→ YANG DIHARAPKAN: Teruskan tulisan tentang liquiditas fiqih Islam dan maqasyid al-syari'ah, dimulai tepat setelah kalimat terakhir yang tercantum.

→ TEKS YANG DIBERIKAN:
+++

25 Oktober 2020

LIQUIDITAS FIQIH ISLAM MELALUI METODE ANALOGI DAN IJTIHADI MERUPAKAN IKHTIYAR PEMELIHARAAN MAQASYID AL-SYARI'AH

 

Oleh : Mugni Muhit

(Alumni Keluarga Miftahul Huda Al-Azhar/ALKAMAL)

 

Fiqih diyakini sebagai buah pemikiran yang dilahirkan dari pemahaman hati dan akal secara terintegrasi. Bahkan disempurnakan lagi dengan pertimbangan budaya dan tradisi masyarakat. Liquiditas fiqih sangat tergantung kepada kapasitas, kafabilitas, dan daya nalar serta kekuatan logika mujtahid. Maka seorang mujtahid akan melakukan ijtihadnya melalui metodologi istimbath al-ahkam yang tepat. Proses penetapan hukum ini merupakan upaya para ulama mujtahidin sebagai bentuk tanggungjawab melindungi amaliyah kaum mukminin agar tetap pada koridor yang baik dan benar. Indikator kebenaran upaya ini adalah adanya semangat komitemen terhadap maqasyid al-syari'ah. Tujuan hukum islam sejatinya menjadi parameter sekaligus landasan penetapan hukum tersebut.

+++

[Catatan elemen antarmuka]
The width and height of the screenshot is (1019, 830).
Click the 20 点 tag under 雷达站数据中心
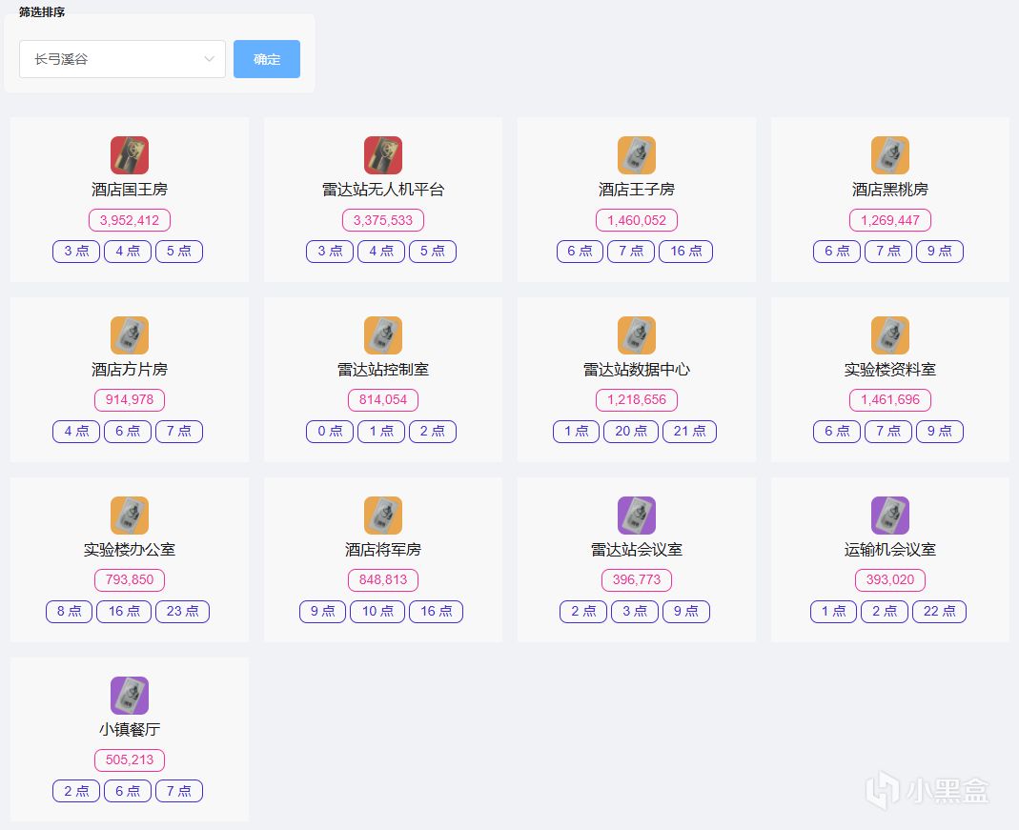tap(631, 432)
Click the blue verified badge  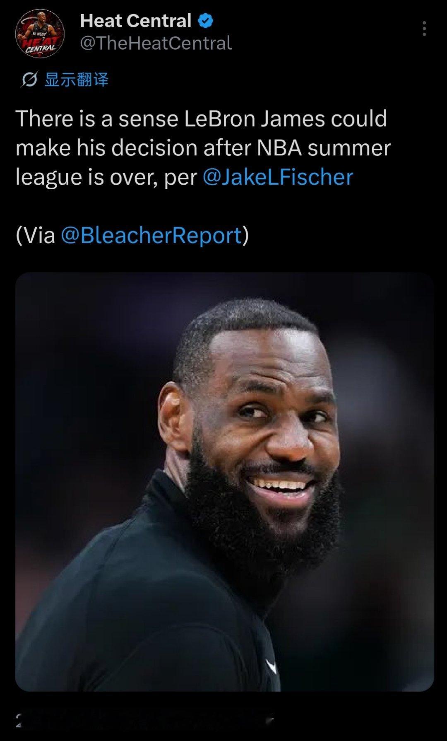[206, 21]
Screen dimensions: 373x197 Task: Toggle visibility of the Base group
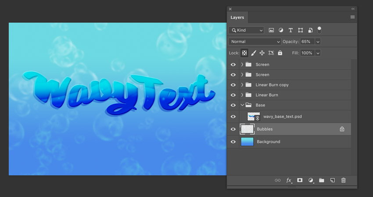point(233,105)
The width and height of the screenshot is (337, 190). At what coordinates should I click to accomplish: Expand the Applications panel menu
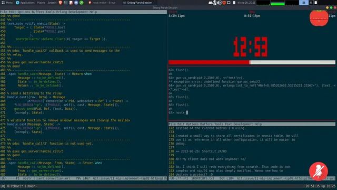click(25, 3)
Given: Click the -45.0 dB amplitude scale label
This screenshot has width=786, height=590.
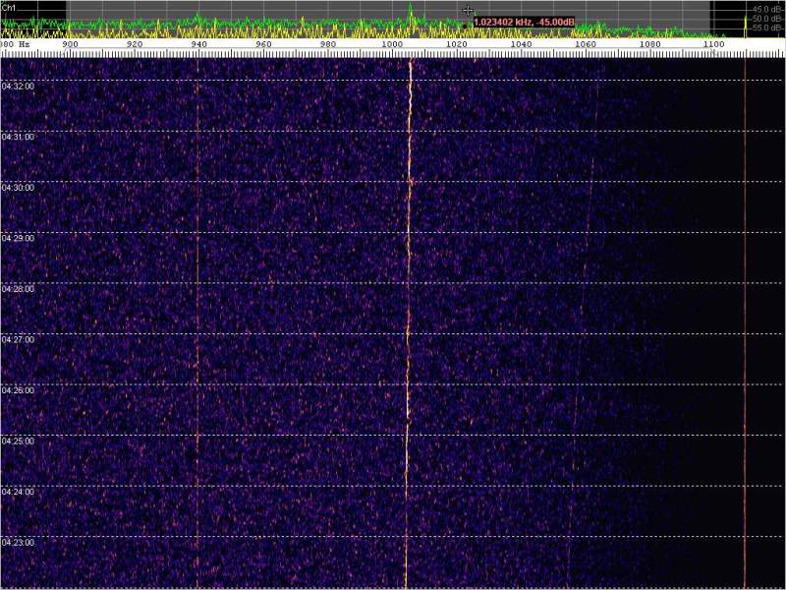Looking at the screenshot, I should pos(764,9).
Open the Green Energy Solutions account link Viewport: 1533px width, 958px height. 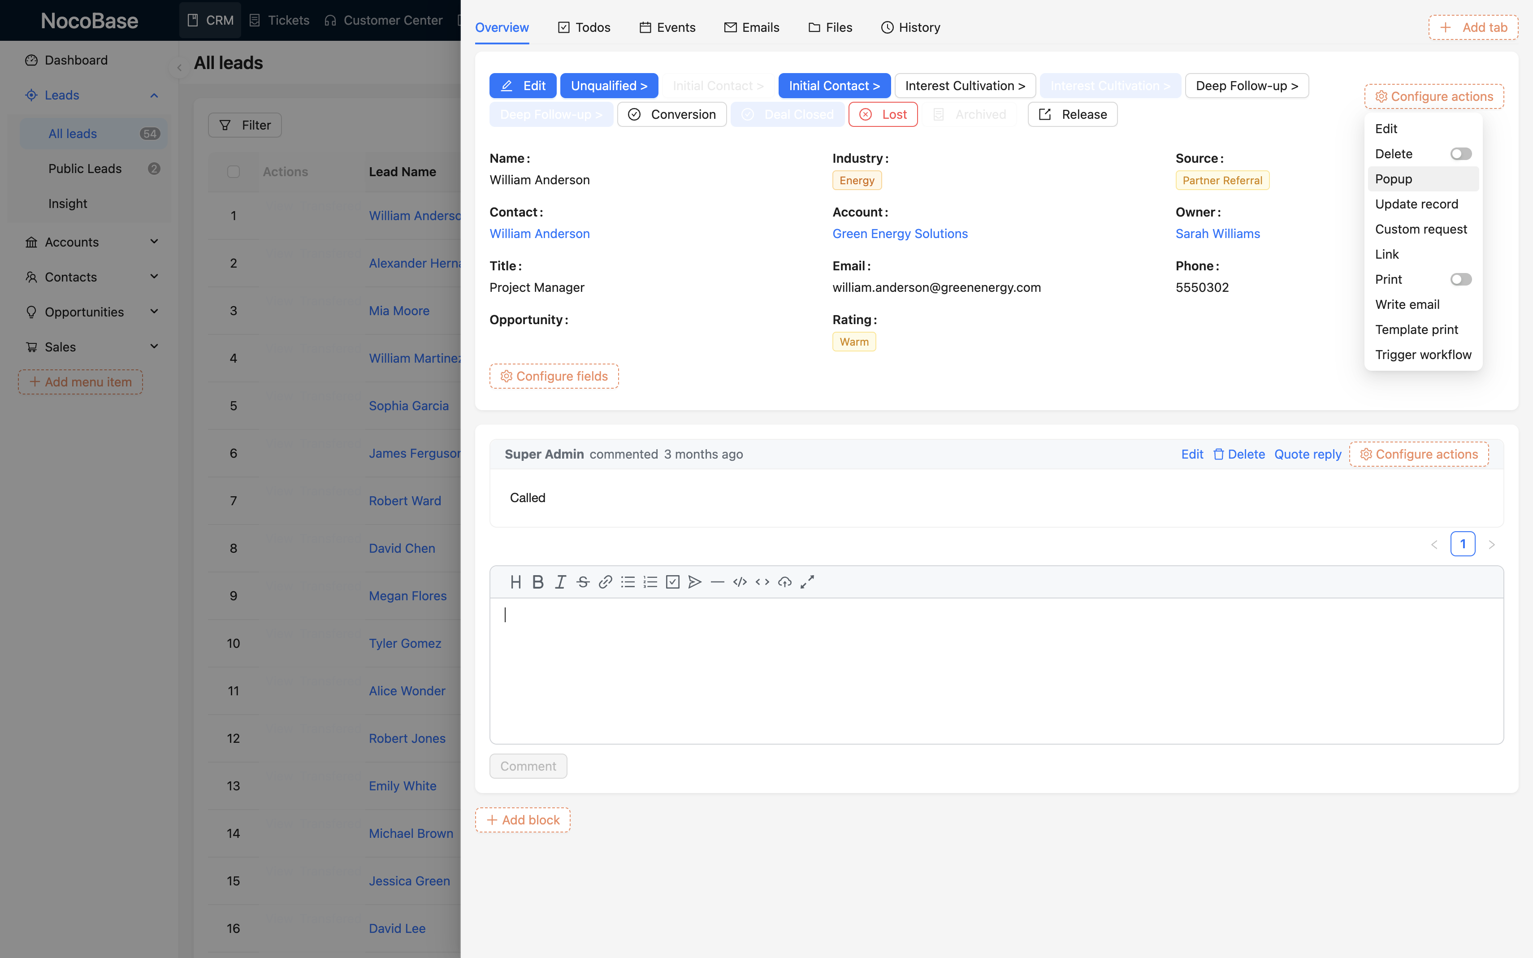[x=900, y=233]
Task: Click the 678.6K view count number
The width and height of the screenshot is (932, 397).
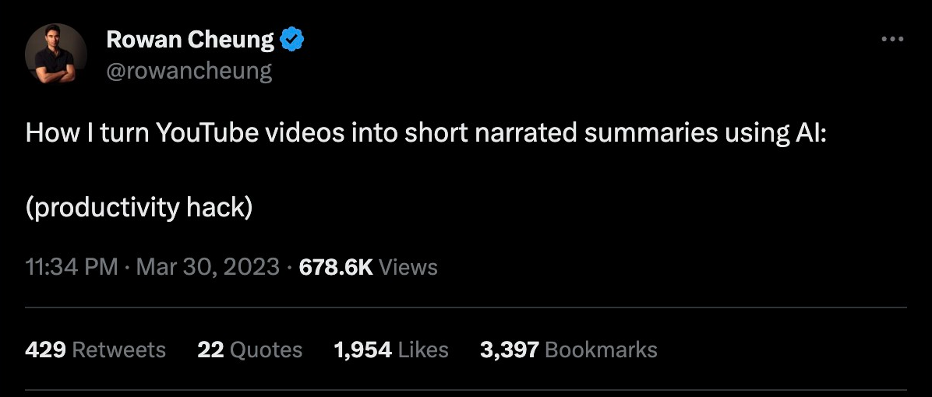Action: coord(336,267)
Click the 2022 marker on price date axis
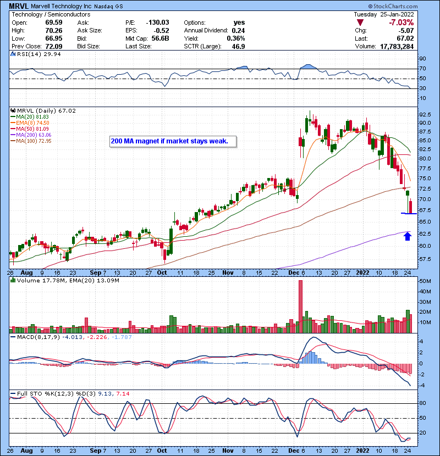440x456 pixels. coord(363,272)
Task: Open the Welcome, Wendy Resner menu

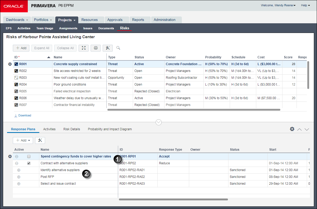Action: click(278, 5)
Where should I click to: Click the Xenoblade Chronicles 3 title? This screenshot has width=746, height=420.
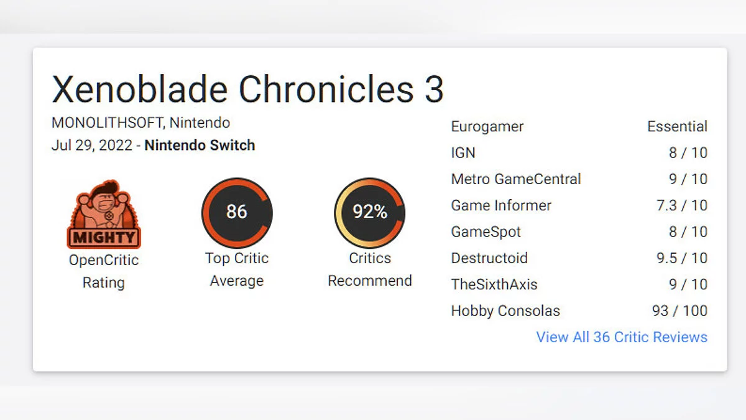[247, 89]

+++

→ JAWABAN LATIHAN:
 

Berikut adalah metode dalam melakukan proses ijtihad, baik ijtihad dijalankan secara personal maupun secara kolektif atau berjamaah dengan orang lain.

 

Pertama, Ijma' atau kesepakatan bersama. Ijma' ini merupakan bentuk persetujuan atau kesesuaian pendapat para ahli tentang suatu masalah pada suatu tempat disuatu masa tertentu.

 

Kedua, qiyas, adalah proses menyamakan hukum yang ketentuannya tidak terdapat di dalam Al-Qur'an dan As-Sunah (nash) dengan fakta hukum yang terdapat dalam Al-Qur'an dan assunnah karena persamaan illatnya. Misalnya:  Larangan meminum khamr yang terdapat dalam Al-Qur'an surat Al-Maidah ayat 90. Yang menyebabkan minuman itu dilarang adalah illatnya yakni memabukkan. Sebab minuman yang memabukkan, dari apapun ia dibuat, hukumnya sama dengan khamr yaitu dilarang untuk diminum. Dan untuk menghindari akibat buruk meminum minuman yang memabukkan itu, mak dengan qiyas pula ditetapkan semua minuman yang memabukkan, apapun namanya, dilarang dikonsumsi dan diperjualbelikan.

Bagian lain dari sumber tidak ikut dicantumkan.